When you want to illustrate an obscure sorrow, you want clarity.
You want energy.
You want this.
I thought the whole time there was a point to that video. Maybe lurking... towards the end...
Instead it looks like some college student had too much time on his hands and tried to be Pithy.
"pâro" = white American male
Anybody in a subway station is by definition trapped in sorrow.
The filmmaker was aiming for a Terrence Malick tone poem vibe.
Quite beautiful, if you're a sucker for that style like I am. It tends toward the sentimental, with an intellectual gloss.
I was dubious about the video, but I there was a point when I decided it made the cut for embedding. It was the idea of being an extra in a scene in someone else's movie.
That video takes me back to being a kid. I thought about that all the time. As a child, I found the immensity of this unknowable to be upsetting.
Under pâro, see also 'adolescence.'
What a great website!
No one ever has to call the plumber in Terrence Malick world.
Not true! He has filmed farming (Days of Heaven), serial murder (Badlands), and war (The Thin Red Line).
It would be the most achingly beautiful plumbing you ever saw.
Or you would hate it.
Those seem to be the conclusions drawn.
Gag - to choke or cause to retch.
Me - objective case of I.
With - used as a function word to indicate the means, cause, agent, or instrumentality.
A - indefinite article.
Spoon - an eating or cooking implement consisting of a small shallow bowl with a relatively long handle.

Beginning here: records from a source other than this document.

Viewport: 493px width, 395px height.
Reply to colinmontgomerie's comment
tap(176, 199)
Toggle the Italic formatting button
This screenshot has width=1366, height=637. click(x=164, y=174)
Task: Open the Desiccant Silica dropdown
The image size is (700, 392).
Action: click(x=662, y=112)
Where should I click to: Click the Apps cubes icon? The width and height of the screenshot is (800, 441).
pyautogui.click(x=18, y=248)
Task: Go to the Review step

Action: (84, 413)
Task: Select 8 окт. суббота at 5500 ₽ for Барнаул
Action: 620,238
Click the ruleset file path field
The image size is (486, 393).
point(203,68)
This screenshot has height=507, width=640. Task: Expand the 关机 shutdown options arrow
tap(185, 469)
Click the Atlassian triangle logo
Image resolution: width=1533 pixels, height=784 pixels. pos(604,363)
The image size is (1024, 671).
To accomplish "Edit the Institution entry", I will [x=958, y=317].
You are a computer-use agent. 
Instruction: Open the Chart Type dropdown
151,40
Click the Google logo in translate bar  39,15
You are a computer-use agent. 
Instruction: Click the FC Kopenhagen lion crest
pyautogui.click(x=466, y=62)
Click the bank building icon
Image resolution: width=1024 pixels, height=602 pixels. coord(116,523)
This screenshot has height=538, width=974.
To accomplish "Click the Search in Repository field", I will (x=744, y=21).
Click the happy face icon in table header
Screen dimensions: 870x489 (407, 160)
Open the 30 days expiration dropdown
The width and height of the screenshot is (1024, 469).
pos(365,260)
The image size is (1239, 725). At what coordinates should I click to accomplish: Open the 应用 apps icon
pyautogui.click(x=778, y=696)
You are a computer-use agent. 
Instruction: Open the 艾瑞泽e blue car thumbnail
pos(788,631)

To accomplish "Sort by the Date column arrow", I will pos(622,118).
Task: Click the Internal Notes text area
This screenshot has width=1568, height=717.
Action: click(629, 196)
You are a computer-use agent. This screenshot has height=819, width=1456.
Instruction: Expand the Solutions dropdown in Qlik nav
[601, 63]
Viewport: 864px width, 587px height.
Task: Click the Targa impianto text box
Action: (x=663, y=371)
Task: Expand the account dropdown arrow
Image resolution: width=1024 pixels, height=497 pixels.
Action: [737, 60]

""the feeling that no matter what you do is always somehow wrong — that any attempt to make your way comfortably through the world will only end up crossing some invisible taboo...""
Yeah. Well. Tough shit.
That brought back memories of deep, profound conversations far into the night in the dormitory, but we were undergraduates then, and hardly sober.
"the feeling that no matter what you do is always somehow wrong — that any attempt to make your way comfortably through the world will only end up crossing some invisible taboo..."
But then, sometimes there are coincidences to liven things up a little. Even though they don't mean anything to anybody other than to you the person experiencing it, they do, at least for me, serve as a welcomed break from the countdown to nowhere.
I got a call yesterday from someone the phone caller ID was telling was an old friend I had lost contact with.
Back in 08 she had gone to live with the father of her baby, so, drifting apart, losing contact was natural.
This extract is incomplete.